** start of READING PASSAGE **

© Christopher Earls Brennen


``No matter how dark the tapestry God weaves for us,
there's always a thread of grace.''

Hebrew saying.

From an early age, my parents impressed upon me the uniqueness of our family name and, by implication, fostered a sense of superiority over the other residents of our village. No other family in the Irish telephone directory spelt the patently Irish surname of Brennen with an ``e'' rather than an ``a'' as the penultimate letter. And to this day this continues to be the case, though many such spellings occur in the United States due to Ellice Island carelessness.

Bernard and Dorothea Brennen
The ``unique'' spelling needed an explanation and the story (which seemed to be embellished with every telling) was that my great-grandfather, Bernard Macaulay Brennen, had actually been a Frenchman and therefore quite superior. He had reputedly emigrated from Brittany to Ireland in the middle of the 1800s. After acquiring an Irish wife, Susan Dorothea Quin, in Cork he had settled in the small village of Donaghmore, County Tyrone. My father enjoyed recalling this French ancestry for it gave him not only an excuse for the otherwise Catholic surname but even a degree of superiority over his Protestant neighbours. The story was that Bernard had changed from some French name that was similar to Brennen in order to fit in better but wanted to leave a contrast with the common Irish Catholic name, Brennan. How my father and his family managed to get away with such an unlikely story still boggles my mind.

The story of Bernard's later years has more solid historical backing. He and Susan were modestly successful as the local school teachers in Donaghmore. They became pillars of the local Protestant community and Bernard became an elder in the local Church of Ireland. His seemingly Catholic surname, which would otherwise have caused him to be deeply suspect, was explained away by his French origins. These also explained the French waistcoats he wore and the cigarettes he smoked (the locals smoked pipes, cigarettes being still regarded as a foreign custom). Thus Bernard and Susan lived a comfortable village life. They had a large family of twelve children, seven of whom lived to maturity. One of these was my grandfather, Cecil Brennen.

** end of READING PASSAGE **
** start of ITEMS **

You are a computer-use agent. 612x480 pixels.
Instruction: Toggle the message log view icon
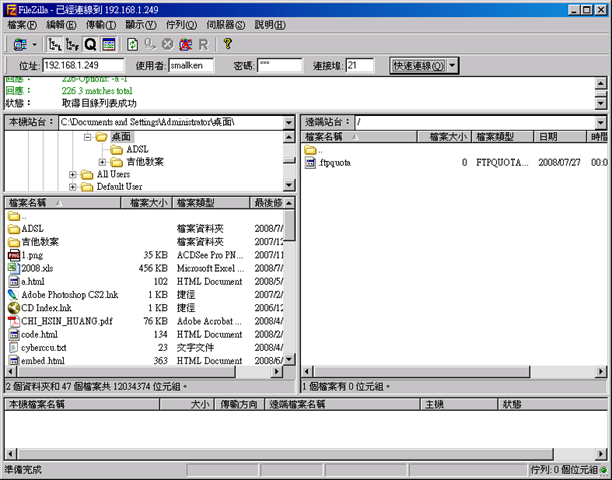[108, 44]
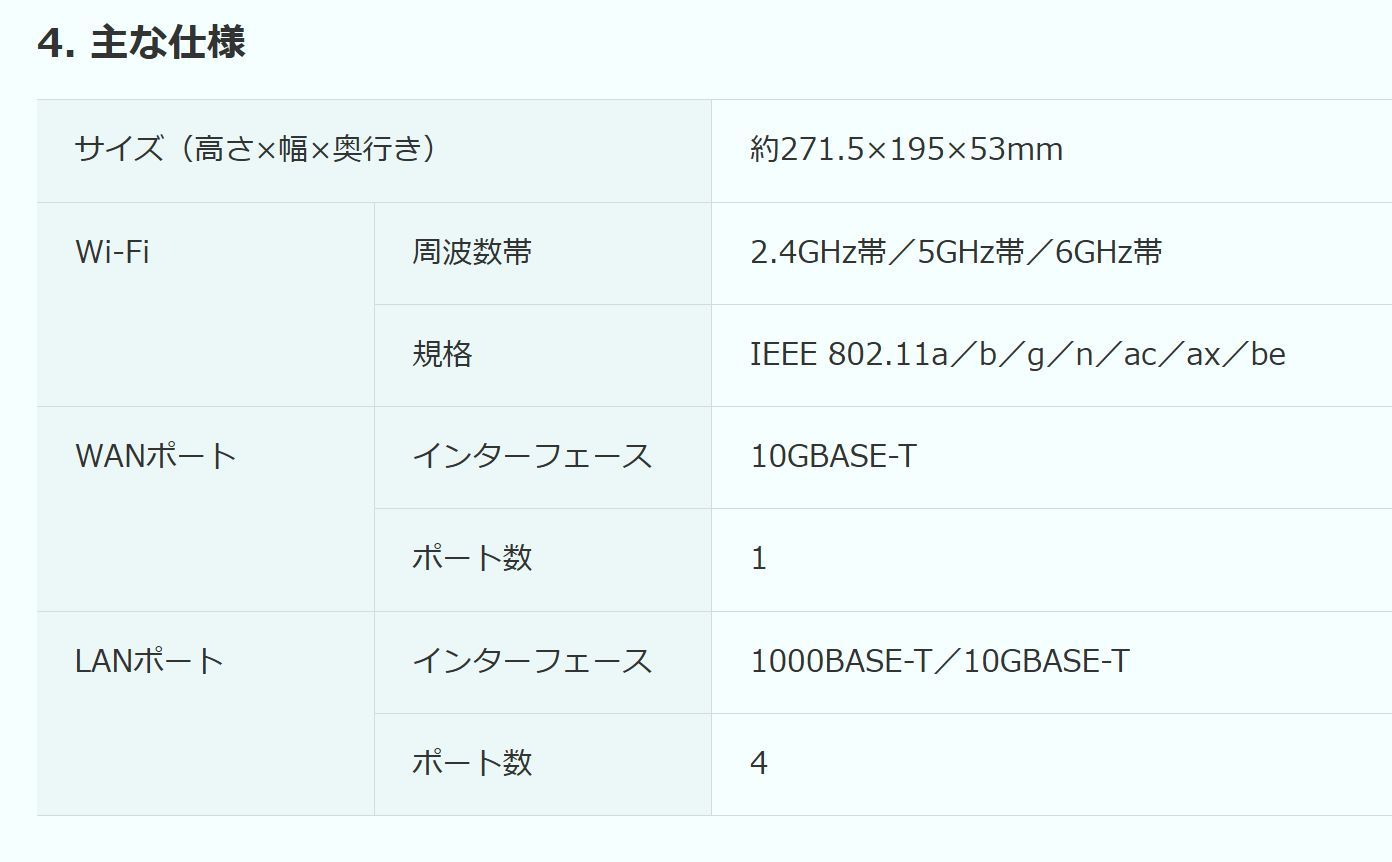
Task: Select the LANポート row header cell
Action: [x=150, y=660]

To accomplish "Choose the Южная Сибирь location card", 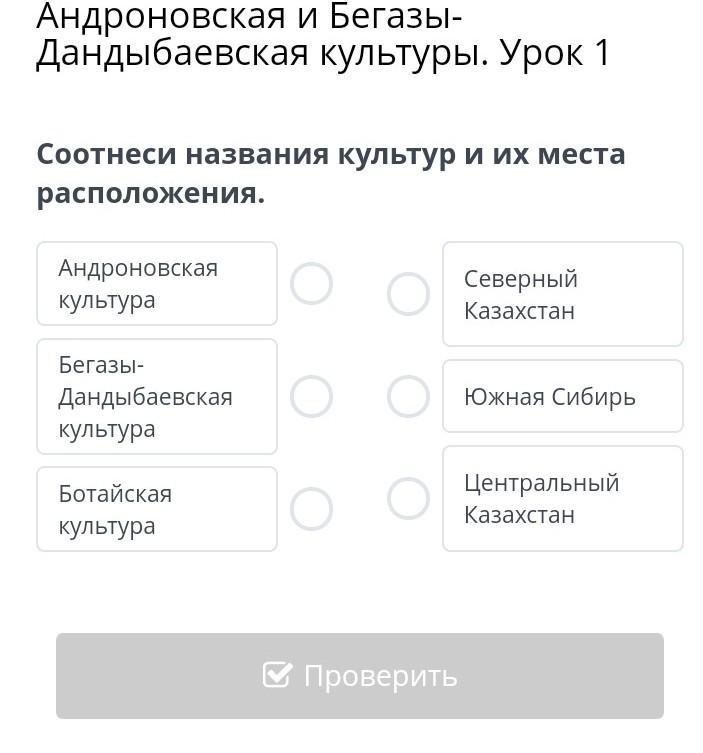I will coord(562,397).
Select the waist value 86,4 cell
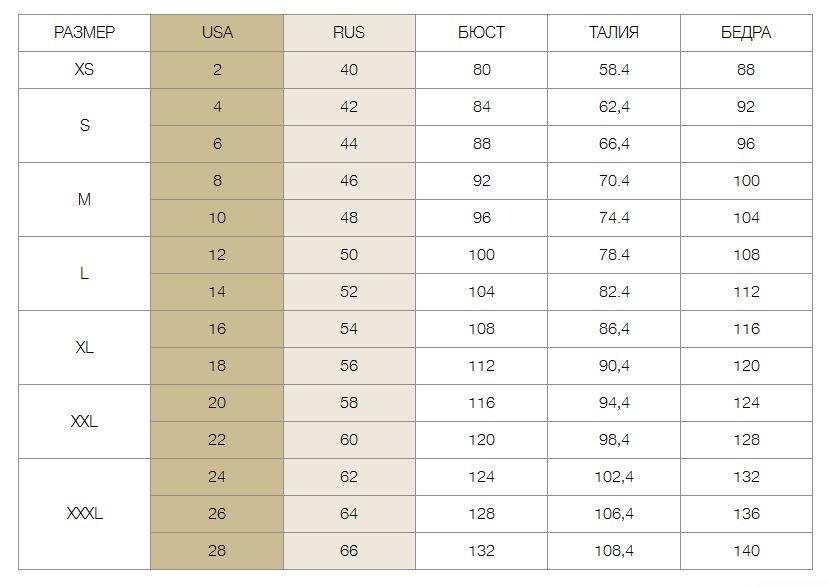Viewport: 828px width, 587px height. click(x=614, y=329)
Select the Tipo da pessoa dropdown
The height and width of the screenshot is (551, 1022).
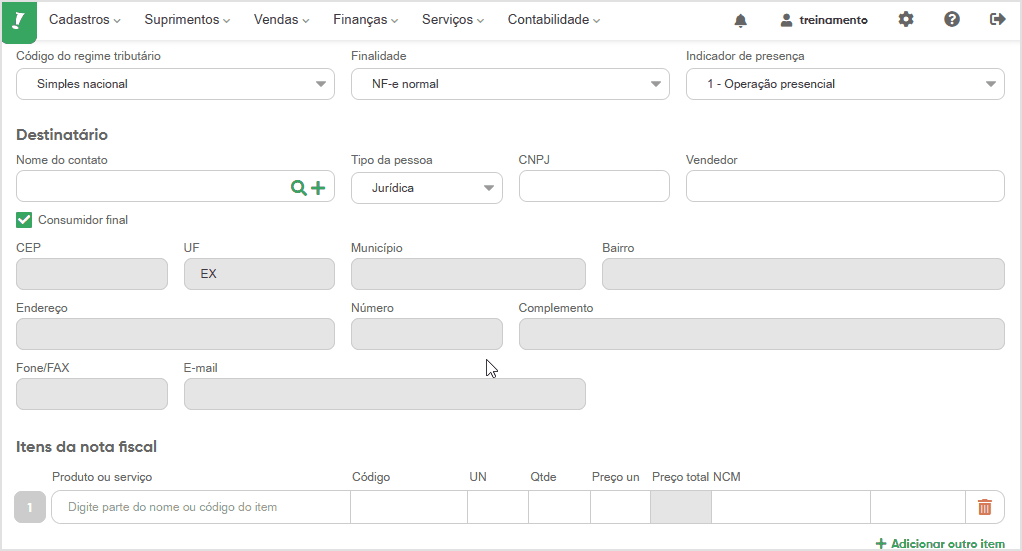tap(426, 187)
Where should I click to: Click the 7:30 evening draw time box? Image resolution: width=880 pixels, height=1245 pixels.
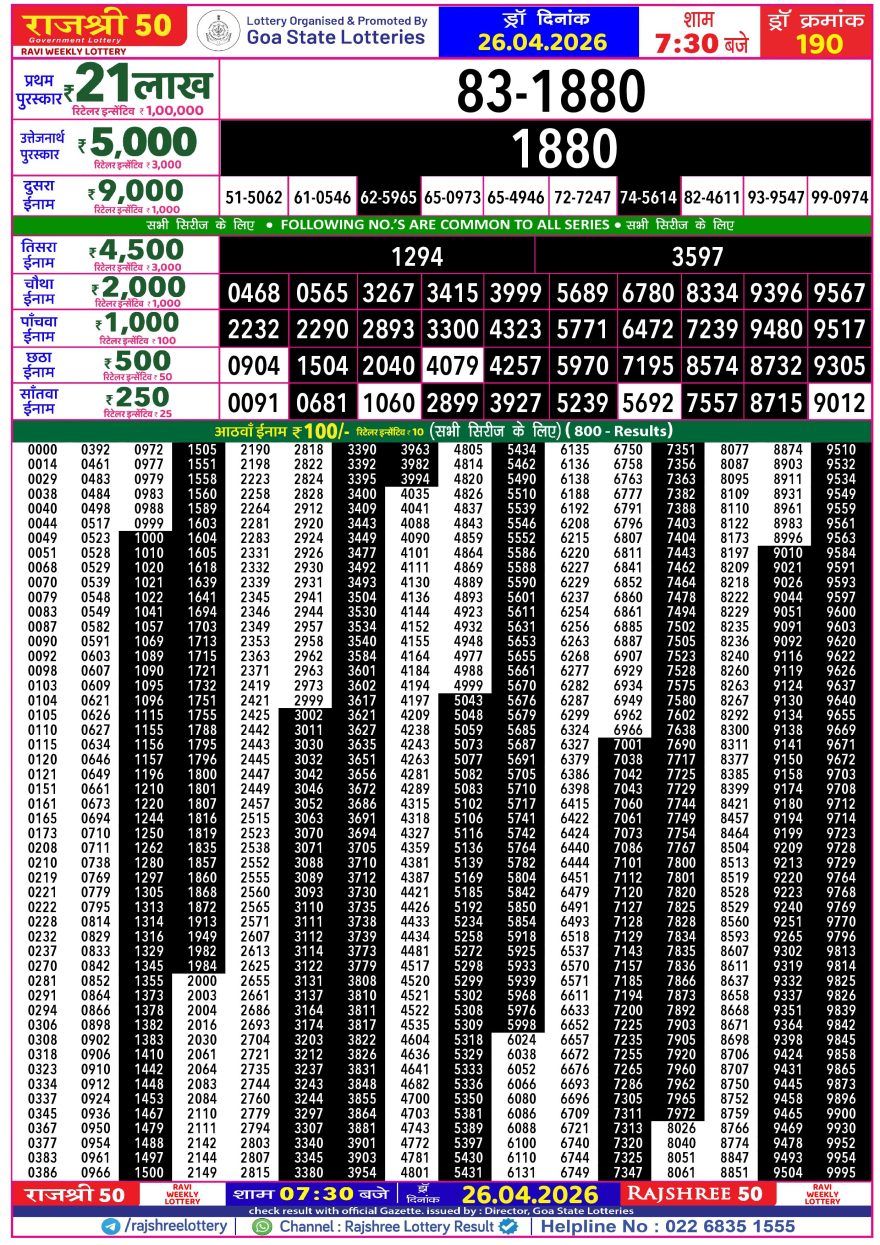tap(700, 30)
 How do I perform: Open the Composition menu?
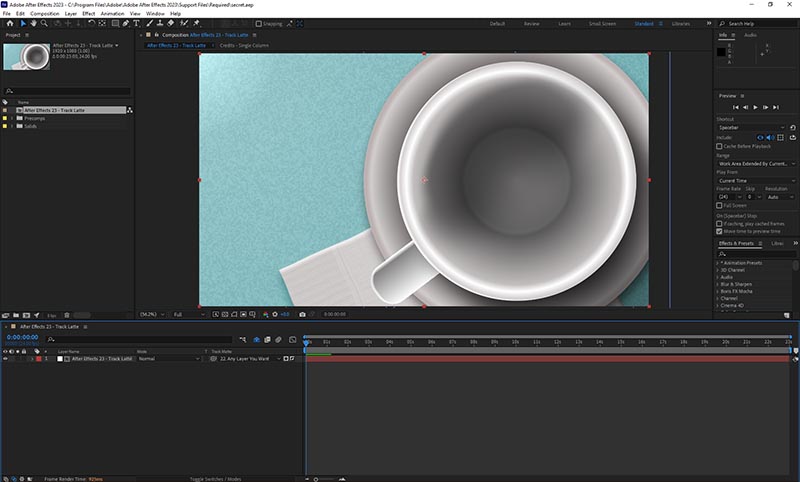click(44, 13)
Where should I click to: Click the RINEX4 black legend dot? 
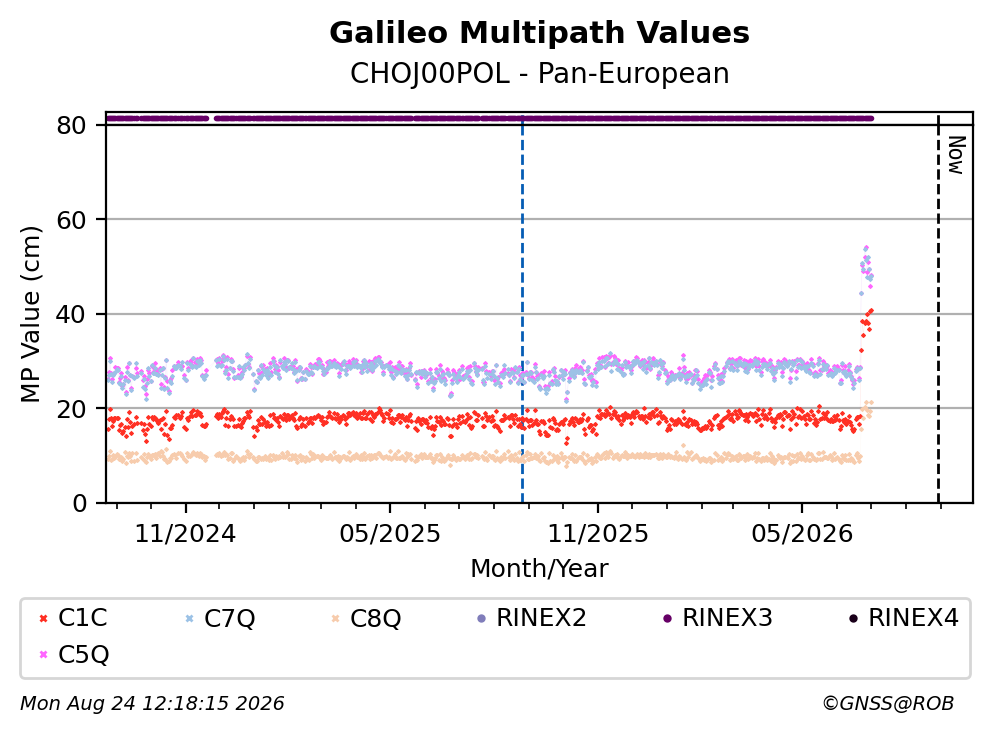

** end of ITEMS **

SET PROBLEM
Answer these questions about the Brennen family text above:
1. Which letter, in place of an "a," appears as the penultimate letter of the family's spelling of Brennen?
2. In which village and county did Bernard Macaulay Brennen settle?
3. How many of Bernard and Susan's twelve children lived to maturity?

TASK RESULT
1. "e"
2. Donaghmore, County Tyrone
3. Seven